[What to work on]
(A) Answer these questions from the pt-osc troubleshooting page, one answer per line:
(i) What happens to the connection when pt-osc is used on an RDS for MySQL primary/standby instance?
(ii) What suffix is added to the name of the empty table that pt-osc creates?
(iii) Which three triggers are added to the original table?
(B) Continue the pt-osc troubleshooting page from its last line.

[Excerpt to read]

------

Help Center> Relational Database Service> Troubleshooting> RDS for MySQL> Other Issues> Connection to a Primary/Standby DB Instance Suspended Using pt-osc
Updated on 2023-03-06 GMT+08:00

Connection to a Primary/Standby DB Instance Suspended Using pt-osc

Scenario

The pt-online-schema-change (pt-osc) tool can be used to perform online DDL operations on a local single instance, but cannot be used on an RDS for MySQL primary/standby instance and the connection is suspended, as shown in the following figure.

Possible Causes

How pt-osc works:

  1. Create an empty table with the same structure as the original table but with the suffix _new added to the table name.
  2. Modify the structure of the empty table created in 1.
  3. Add three triggers to the original table: delete, update, and insert. The triggers are used to execute the statements to be executed in the original table in the new table during data copy.
  4. Copy the data in the original table to the new table in the form of data chunks.

------

[Supplied information]

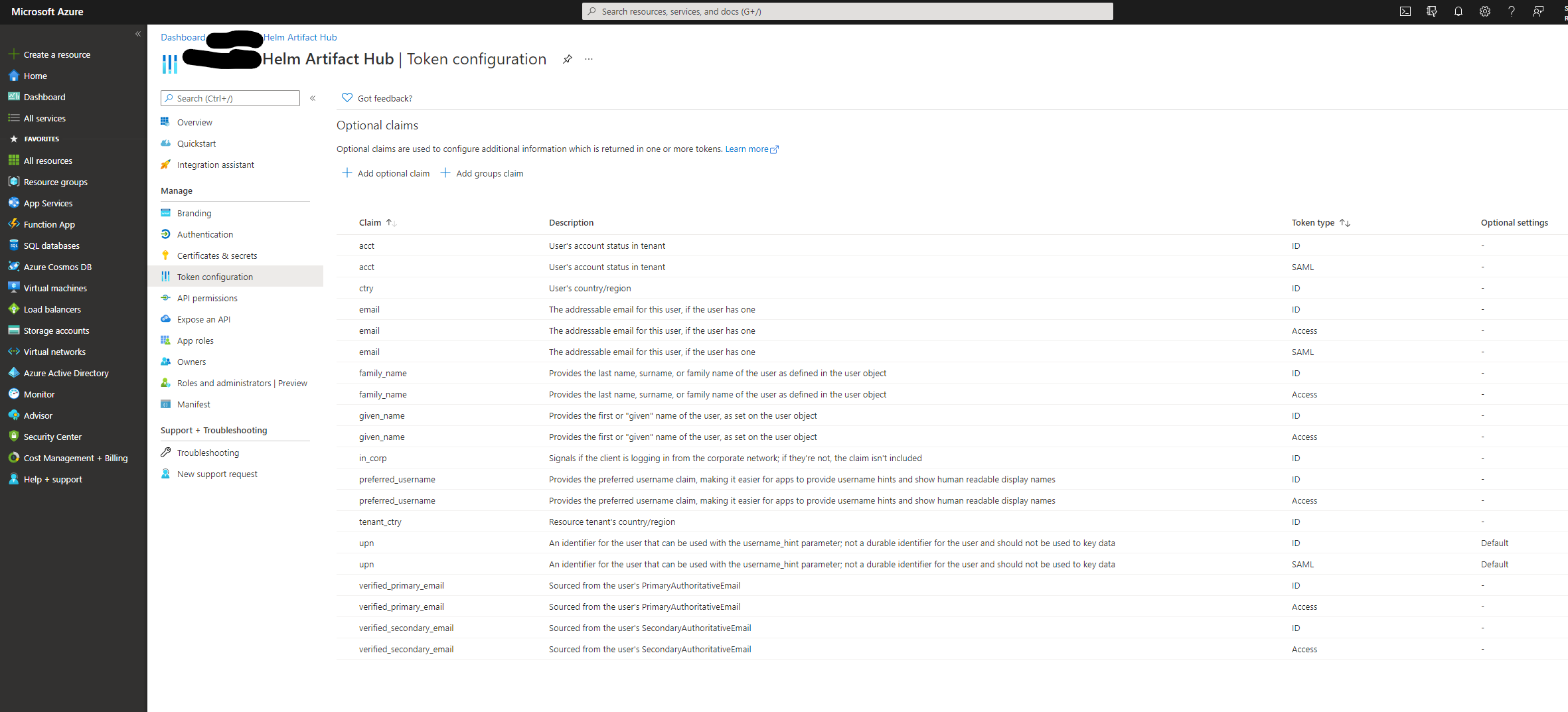This screenshot has width=1568, height=712.
Task: Switch to the API permissions blade
Action: point(206,298)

------

[Task-by-task answers]
(A)
(i) The connection is suspended.
(ii) _new
(iii) Delete, update, and insert.

(B)
  5. Rename the original table, change the name of the new table to that of the original table, and delete the original table.
  6. Delete the triggers.

A large amount of data needs to be copied. There will be a replication delay between the RDS for MySQL primary and standby instances. Workloads running on the standby instance may be affected. Considering the replication delay, the pt-osc provides the following options:

  • --max-lag
  • --check-interval
  • --recursion-method
  • --check-slave-lag

If the replication delay of the standby instance exceeds the value of max-lag, the tool stops copying data for check-interval seconds. If you specify check-slave-lag, the tool only monitors that particular server for replication delay. It does not monitor other servers. recursion-method is used to control exactly which servers the tool monitors. Its values include processlist (default value, monitoring the primary/standby replication delay), hosts, dsn, and none (ignoring the primary/standby replication delay). For more information, see pt-online-schema-change.

In this case:

  • When pt-osc is used to connect to the RDS for MySQL primary/standby instance, the connection is suspended because there is a primary/standby replication delay and the tool stops copying data. You can add --recursion-method=none to solve the problem.
  • If the primary/standby replication delay is ignored, data copy becomes fast. To minimize the impact on workloads, you can set the --max-load configuration item.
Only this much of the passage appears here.